Varistors are devices having non-ohmic properties in which current rapidly increases with increase in voltage. The varistors are used for the purpose of protecting electric circuits from surge voltage by use of such non-ohmic properties. Specifically, a varistor is connected in parallel to equipment to be protected. As a result, the varistor keeps insulation against an earth under normal voltage, whereas upon application of surge voltage to an electric circuit, the varistor can dissipate current to an earth without elevating voltage at both ends thereof, and therefore prevents the voltage of the electric circuit from exceeding the withstand voltage of the equipment to be protected.
Various materials for varistors have heretofore been known, and one example thereof includes ceramic obtained by adding metal (e.g., Bi, Sb, Co, or Mn) oxide to a main component ZnO (zinc oxide) and firing the mixture.

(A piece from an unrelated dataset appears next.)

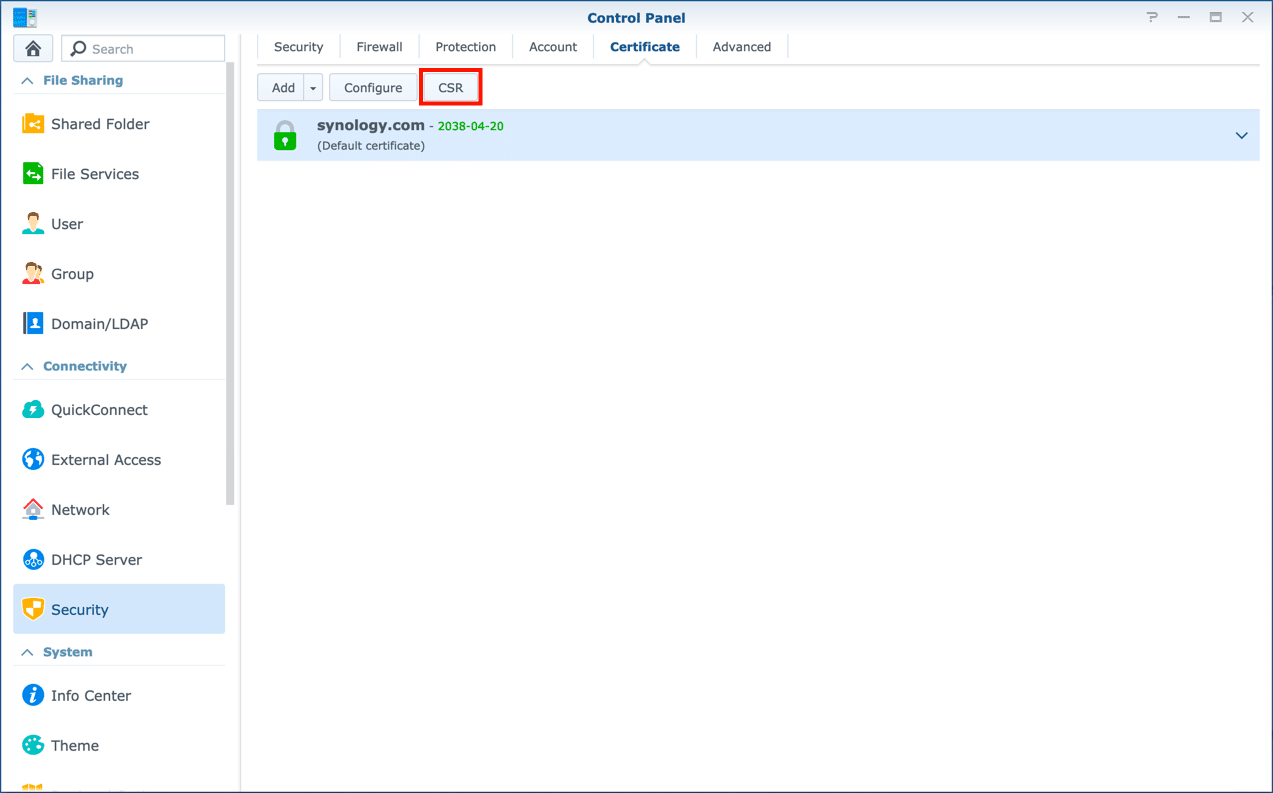Expand the synology.com certificate details
Viewport: 1273px width, 793px height.
pos(1241,135)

This material is a polycrystal composed of main-phase zinc oxide particles and a grain boundary layer composed mainly of bismuth oxide, and has a fine structure where spinel particles made of Zn and Sb are irregularly scattered in the polycrystal. Transition metal (e.g., Co or Mn) oxide is present in a solid solution form in the main phase, the grain boundary layer, and the spinel particles. In this material, current passes through the interface between the zinc oxide particles and the grain boundary layer, thereby exhibiting non-ohmic properties. Such a material, however, has the disadvantages attributed to ceramic that the material has a low degree of molding freedom and also has low impact resistance because of being rigid and fragile.
Thus, studies have been made on the preparation of a non-ohmic resistor having a high degree of molding freedom and high impact resistance by kneading a resin material with a varistor powder (microvaristor). Patent Literature 1 describes a non-ohmic resistor containing an insulating matrix based on a polymer such as an epoxy resin, and a filler in a powder form embedded in the matrix. In this literature, the filler used is obtained by mixing particles of a microvaristor having non-ohmic properties with conductive particles, followed by heat treatment to bond the conductive particles contacted with the surface of the microvaristor to the microvaristor. In Patent Literature 1, nearly spherical particles made of the ceramic mentioned above are used in the microvaristor. Also, particles (e.g., made of Ni) that have a smaller size and higher conductivity than those of the microvaristor and have a high-aspect ratio shape, such as a plate, flake, or short fiber shape, which is easy to contact with the surface of the microvaristor are used as the conductive particles.
In this non-ohmic resistor, in order to form a current pathway, the number of microvaristors is increased, while two microvaristors differing in particle size are used so that the smaller microvaristor particles enter into the gaps in the larger microvaristor particles, thereby increasing the density of the microvaristor particles. The thus-increased density of the microvaristor particles increases the number of points of contact between the microvaristor particles (via the conductive particles). As a result, the current pathway is formed, thereby exhibiting non-ohmic properties.
Since this non-ohmic resistor contains a matrix based on a polymer, a component (e.g., switch) of electrical equipment can be used in itself as a varistor by coating the surface of the component with the non-ohmic resistor by a casting method or painting the surface with the non-ohmic resistor.